Here are the data center results:
The strong results were driven by record data center revenues of $3.549 billion, up 122 percent YoY and 25 percent sequentially, fueled mainly by high demand for EPYC CPUs.

And here's the client segment results, whose success was specifically attributed to "Zen 5 desktop processors":
Revenue from the client segment was $1.9 billion, a 29 percent YoY and 26 percent sequential increase, largely due to robust sales of AMD's new Zen 5 desktop processors.

Also, a separate and general tip for those of you who may not be aware, that at TechSpot and most other publications, the headline is written by a different person than the author. You will miss a lot of information if you let a few words in a headline color your entire analysis of the full article. TechSpot is usually reasonable but there are plenty of places who go for maximum clickbait in the headline, which makes an already insurmountable challenge of compressing hundreds of words into a few, even more lossy.

Another general tip: public companies file one quarterly earnings report covering their entire business. As explained in the first sentence, and despite the headline, this article is giving us the total Q3 results, along with the analysis that data center was the primary growth driver.
 
did you read that part where it says DATA CENTER ?

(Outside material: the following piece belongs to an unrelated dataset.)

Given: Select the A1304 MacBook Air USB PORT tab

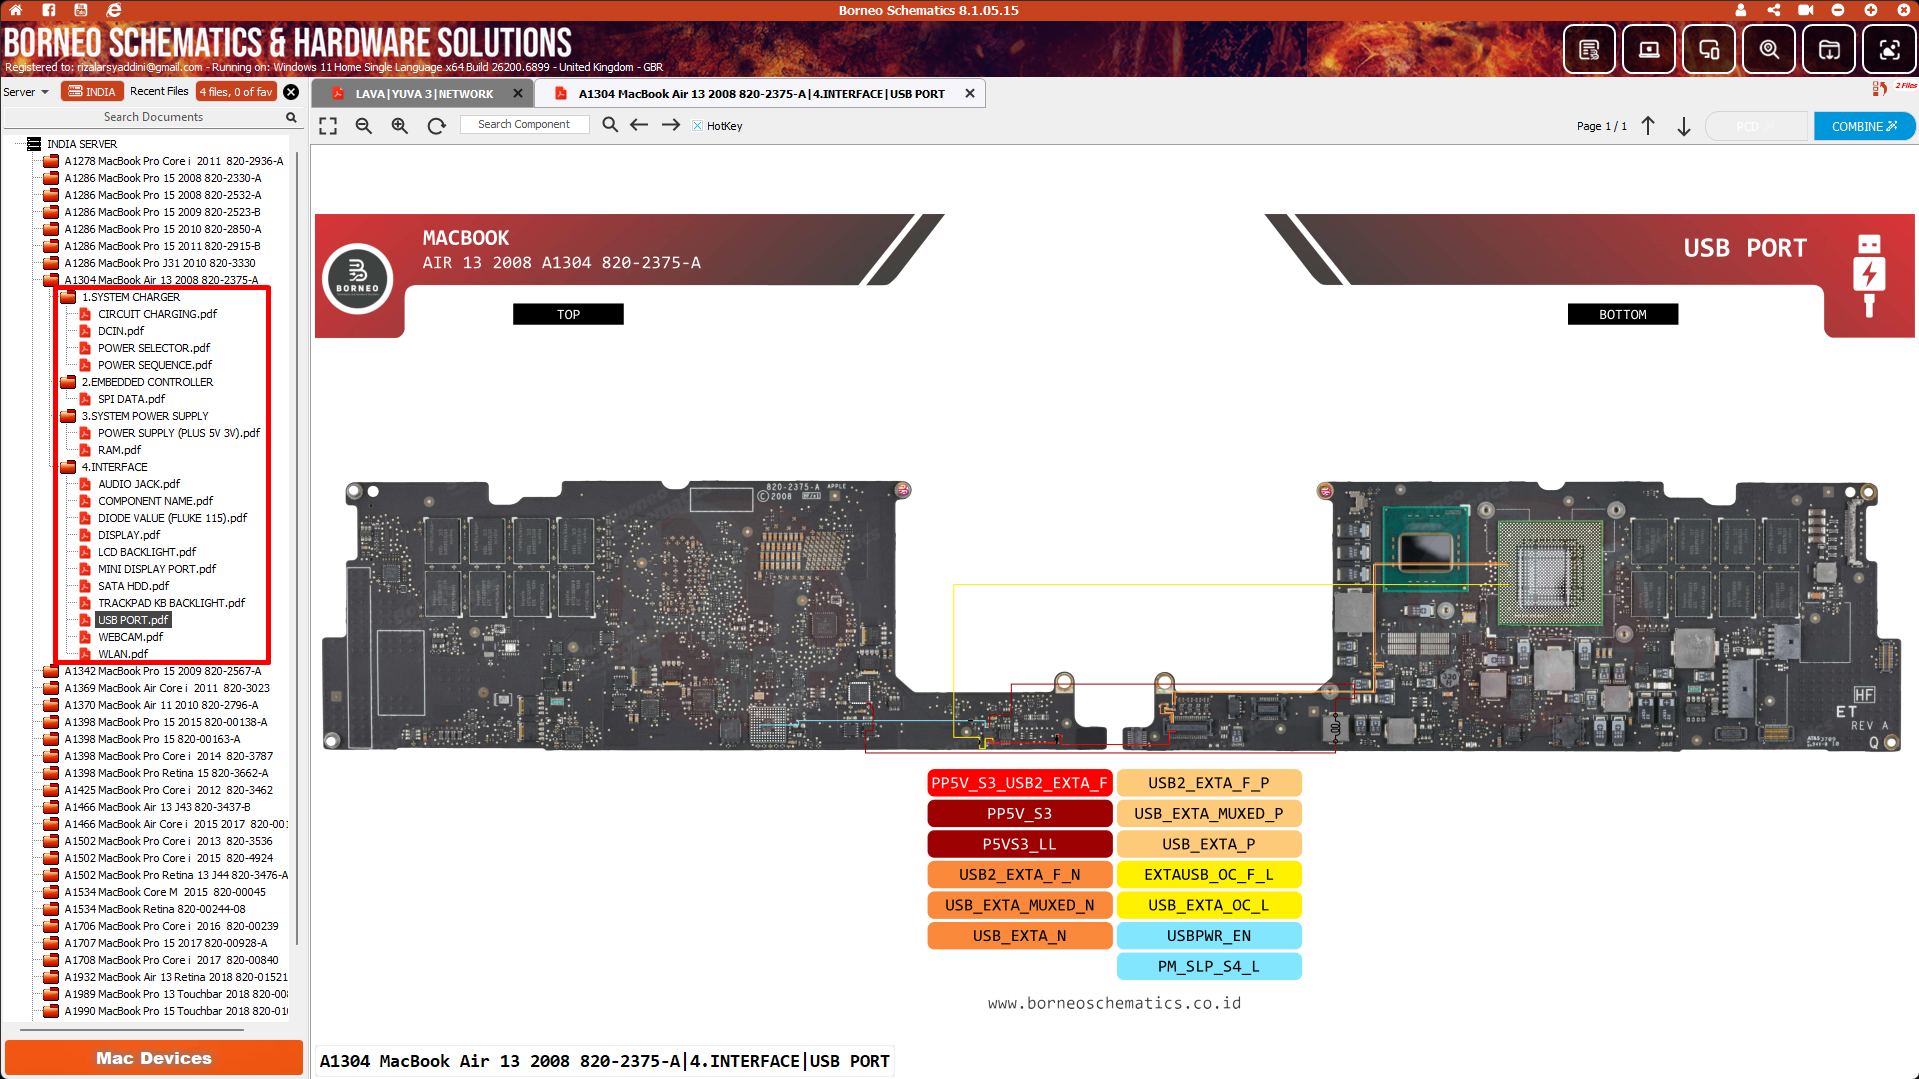Looking at the screenshot, I should tap(760, 94).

Sorry, but if you're going to be snarky, I have to ask if you read the part where it says DESKTOP PROCESSORS. I don't really want to get into a flame war about it, just trying to get people to notice the desktop results were reported too, and at least to me were the more interesting / less expected result.
 
Interesting that AMD’s growth is coming mainly from data centers, while gaming revenue has dipped. AMD like everybody else is pivoting to meet the enterprise and AI demands where the real money is now.